* Supplied records *
============
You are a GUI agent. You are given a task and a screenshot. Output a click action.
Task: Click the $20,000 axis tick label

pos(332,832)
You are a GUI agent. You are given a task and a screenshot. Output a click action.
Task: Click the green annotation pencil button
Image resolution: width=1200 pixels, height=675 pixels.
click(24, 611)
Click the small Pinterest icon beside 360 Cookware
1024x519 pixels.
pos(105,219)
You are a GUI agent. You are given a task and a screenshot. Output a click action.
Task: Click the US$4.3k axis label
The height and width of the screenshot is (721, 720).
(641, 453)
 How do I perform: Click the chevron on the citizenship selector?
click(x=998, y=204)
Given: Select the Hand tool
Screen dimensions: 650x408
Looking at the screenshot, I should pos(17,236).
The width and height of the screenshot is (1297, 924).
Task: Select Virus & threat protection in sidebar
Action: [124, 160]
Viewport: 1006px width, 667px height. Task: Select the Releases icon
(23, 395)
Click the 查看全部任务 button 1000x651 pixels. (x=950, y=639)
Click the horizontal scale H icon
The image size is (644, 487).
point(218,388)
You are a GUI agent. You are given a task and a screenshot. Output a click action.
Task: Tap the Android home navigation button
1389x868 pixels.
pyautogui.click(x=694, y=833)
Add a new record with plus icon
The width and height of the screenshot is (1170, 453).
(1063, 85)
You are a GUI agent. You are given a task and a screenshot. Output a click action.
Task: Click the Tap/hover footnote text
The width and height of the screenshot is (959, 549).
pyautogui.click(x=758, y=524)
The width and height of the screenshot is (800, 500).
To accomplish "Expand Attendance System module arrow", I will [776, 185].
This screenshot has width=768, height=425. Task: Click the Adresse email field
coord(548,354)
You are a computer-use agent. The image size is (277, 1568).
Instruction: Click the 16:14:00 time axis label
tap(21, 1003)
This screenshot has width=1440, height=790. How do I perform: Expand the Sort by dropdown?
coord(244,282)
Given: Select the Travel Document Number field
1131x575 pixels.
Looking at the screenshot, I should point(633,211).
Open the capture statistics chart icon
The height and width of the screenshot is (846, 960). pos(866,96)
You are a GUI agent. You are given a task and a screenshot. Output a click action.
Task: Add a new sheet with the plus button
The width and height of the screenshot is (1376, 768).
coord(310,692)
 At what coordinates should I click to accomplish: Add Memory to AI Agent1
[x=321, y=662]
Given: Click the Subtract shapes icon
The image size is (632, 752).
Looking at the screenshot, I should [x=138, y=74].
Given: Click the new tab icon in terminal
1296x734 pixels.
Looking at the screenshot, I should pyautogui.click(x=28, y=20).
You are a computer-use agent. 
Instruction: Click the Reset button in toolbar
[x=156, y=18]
============
* Problem requirements *
Scan the material above for the string "plus". Copy each line that holds it.

* Solution below *
Add a new record with plus icon
Task: Add a new sheet with the plus button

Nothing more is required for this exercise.